**WHAT IS REQUIRED**:
Only a slice of the listing below is wanted. Retype the lines from the one containing "Click the Help question mark icon" through the one containing "Task: Click the Счастье happiness bar", exactly, both ends included.

**SUPPLIED DATA**:
········

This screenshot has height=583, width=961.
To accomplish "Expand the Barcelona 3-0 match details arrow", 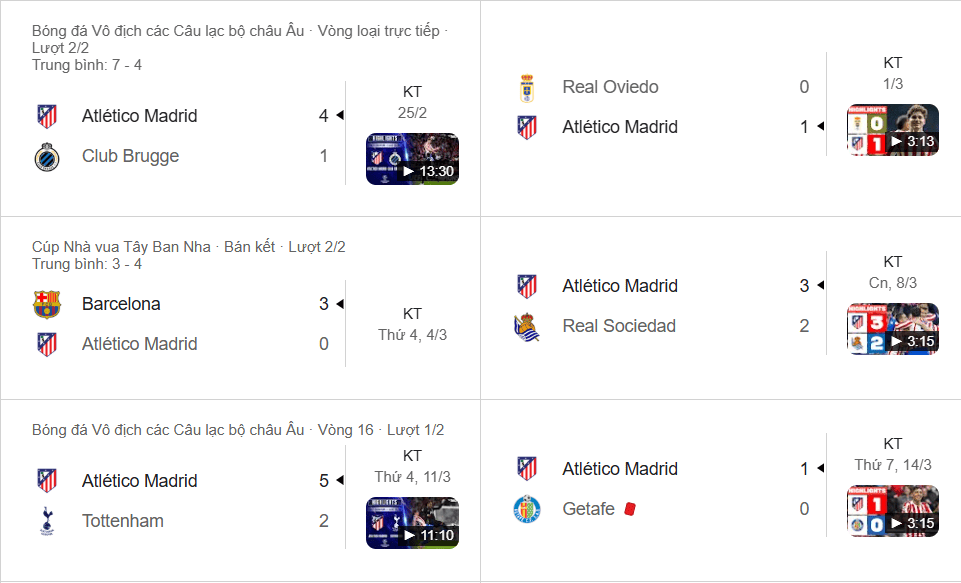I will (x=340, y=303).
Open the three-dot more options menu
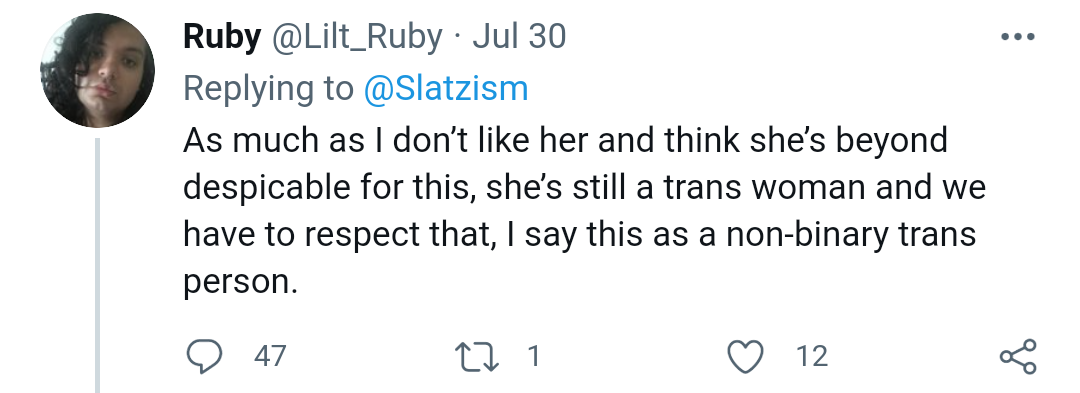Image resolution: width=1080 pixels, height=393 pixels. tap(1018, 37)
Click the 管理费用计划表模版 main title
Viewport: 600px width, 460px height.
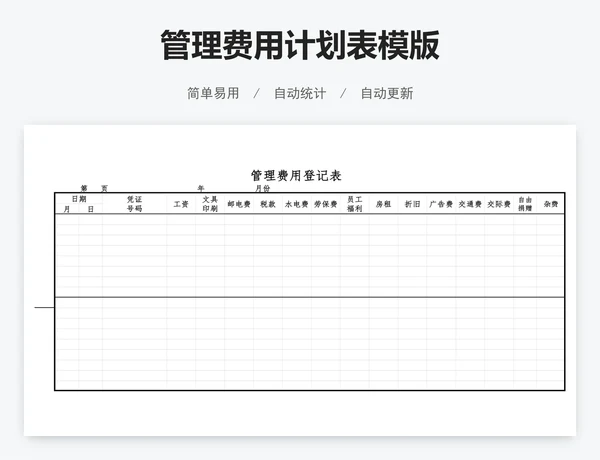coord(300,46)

········

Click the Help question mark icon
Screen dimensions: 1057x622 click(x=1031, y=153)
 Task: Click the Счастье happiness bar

········

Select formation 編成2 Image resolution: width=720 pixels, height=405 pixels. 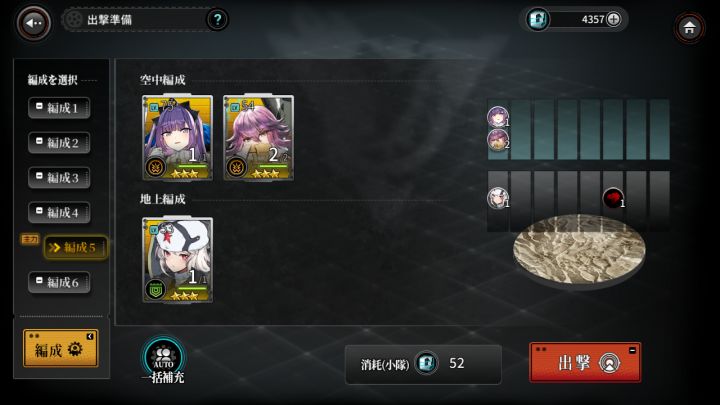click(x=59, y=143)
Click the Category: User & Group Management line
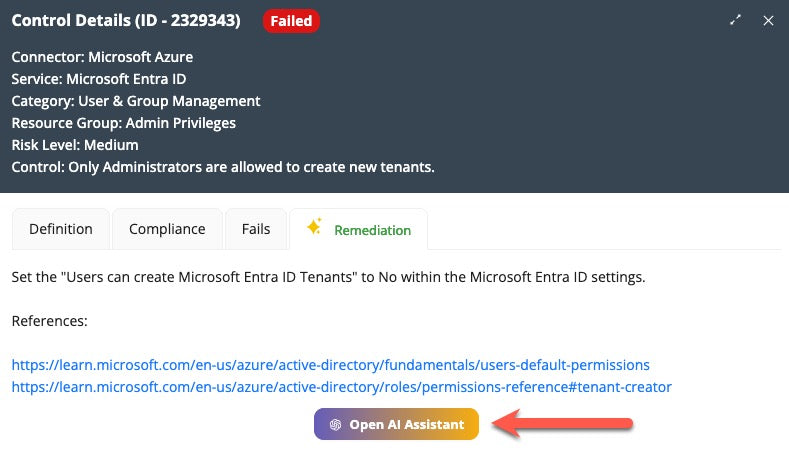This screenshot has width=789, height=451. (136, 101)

········

**RESULT OF THE TASK**:
Click the Help question mark icon
Screen dimensions: 1057x622 click(x=1031, y=153)
 Task: Click the Счастье happiness bar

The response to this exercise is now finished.